→ Set problem
Please reproduce, word for word, the passage in the text on the Spotsylvania County school board starting with "At first, the" and going on through "of the People?".

→ Selected extract
- - -

Spotsylvania County elected four conservatives to the school board after a multi-decade reign of arrogance and heavy-handedness. Imperious, backed by an all-powerful public education lobby and soaked in cash, the Spotsylvania County Public Schools behaved more like a fief than a school district.

Yet for the first time in decades, conservatives — tired of being locked out and mocked by public servants — made the decision to mobilize new leadership with a vision more in line with the views of the community and carried the day in an election of their peers.

For this victory, they have been mercilessly attacked from within.

At first, the guns were turned on the firing of “Mr. Baker” — and how embarrassing for Spotsylvania County as the bureaucracy itself attempted to mobilize public support through yard signs and protests. Nothing is more limp and anodyne than astroturf. Nevertheless, they persisted. Nevertheless, the new conservative majority got to work, bringing in new leadership more reflective of their views and aspirations — as elections ought.

Yet as the new board began making its appointments and reshaping the culture, it slowly and then quickly dawned on the bureaucracy itself what was happening — the conservatives were using precisely the same tools the left had been weaponizing against them for decades.

That is when the central nervous system reacted in predictable fashion.

Don’t Democracies Respect the Will of the People?

When Democrats use the term “democracy” they don’t mean it in the sense of a political process, but rather a political religion. Democracy isn’t a method but rather a living thing that is the body politic — us.

To be a Democrat is to believe in democracy and progress as the highest good; these public works — education, academia, transportation, social services, libraries — these are the sinews of this democracy, and if any part of the body politic is under threat, then the central nervous system of this body flings itself into action until the pain goes away.

The problem is that where Democrats see the functions of government as society, Republicans make a division between government and society. Society existed long before big government through our families, churches, public houses, and fraternal organizations. Progress — that fallible god — wasn’t always very kind as in marched through the old institutions and replaced them with new ones. Penicillin and electricity are great; eugenics and segregation not so much.

Eric Hoffer once noted that every great cause begins as a movement, becomes a business, and eventually degenerates into a racket.

- - -

→ Information shown
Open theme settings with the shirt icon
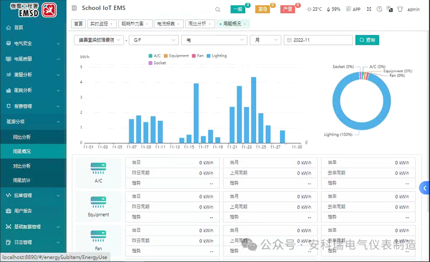Image resolution: width=430 pixels, height=262 pixels. coord(400,9)
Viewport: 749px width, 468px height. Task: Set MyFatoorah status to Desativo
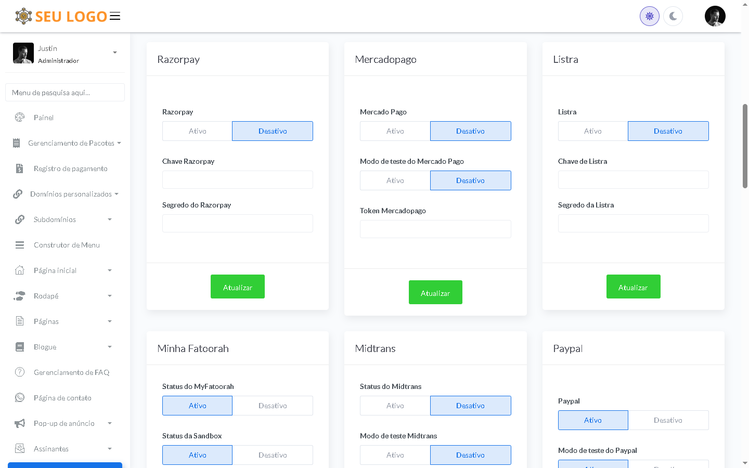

- - -

→ Exercise result
At first, the guns were turned on the firing of “Mr. Baker” — and how embarrassing for Spotsylvania County as the bureaucracy itself attempted to mobilize public support through yard signs and protests. Nothing is more limp and anodyne than astroturf. Nevertheless, they persisted. Nevertheless, the new conservative majority got to work, bringing in new leadership more reflective of their views and aspirations — as elections ought.

Yet as the new board began making its appointments and reshaping the culture, it slowly and then quickly dawned on the bureaucracy itself what was happening — the conservatives were using precisely the same tools the left had been weaponizing against them for decades.

That is when the central nervous system reacted in predictable fashion.

Don’t Democracies Respect the Will of the People?